In June, lawyers for Pacific College asked a federal judge to order authorities to return the seized funds. Officials said the school would have to close if the assets weren’t returned.

Pacific College, whose main campus is at 3160 Red Hill Ave. in Costa Mesa, opened in 1993. It has satellite locations in Commerce and Ontario and previously on the campus of Cal State Long Beach.

Authorities had alleged that Pacific College increased students’ tuition to eliminate refunds of financial aid funding to the students and enable the school to keep the money. Federal financial aid is awarded based on student applications, but the funds are disbursed directly to the school where a student is enrolled. Typically, a school applies the funds to the student’s account and any amount above the cost of tuition is given to the student to cover living expenses.

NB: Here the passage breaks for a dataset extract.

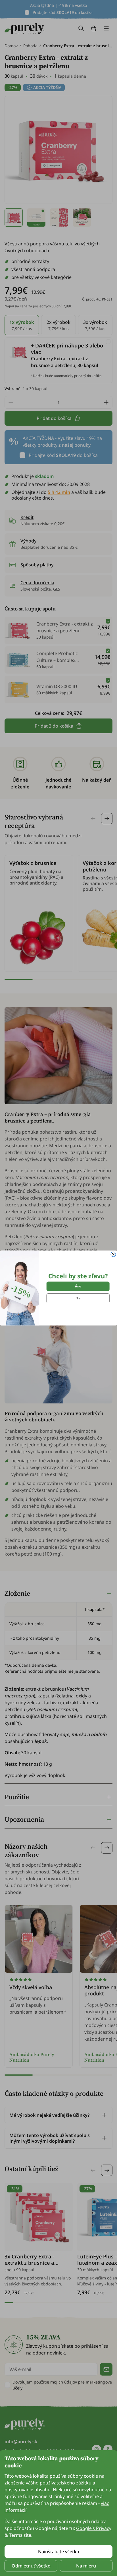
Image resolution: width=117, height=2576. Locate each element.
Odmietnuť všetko (31, 2566)
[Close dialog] (113, 1254)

The government also alleged that “Pacific College, among other things, inflated grades, falsified attendance records and passed students through its nursing program in a manner that maintained a false standard of academic progress that kept students enrolled in the program and sustained the flow of incoming [federal student aid] funds,” according to the U.S. attorney’s office.

Pacific College received $22.9 million in financial aid funds from 2010 to 2017, according to court documents.

The college has not received money from the U.S. Department of Education since September 2017 because of the investigation, the defendants’ attorneys said.

Federal prosecutors said in court documents that the FBI, the Department of Education and the California Department of Consumer Affairs began investigating the college in late 2012.

Attorney James Spertus, who represents Pacific College President William Nelson and his wife, Ila, argued in a May 14 court filing that the FBI investigation did not begin in 2012 but started only after a Pacific College employee threatened to have his friends at the FBI shut down the college unless it paid him and gave him equity in the school. The college refused, Spertus wrote.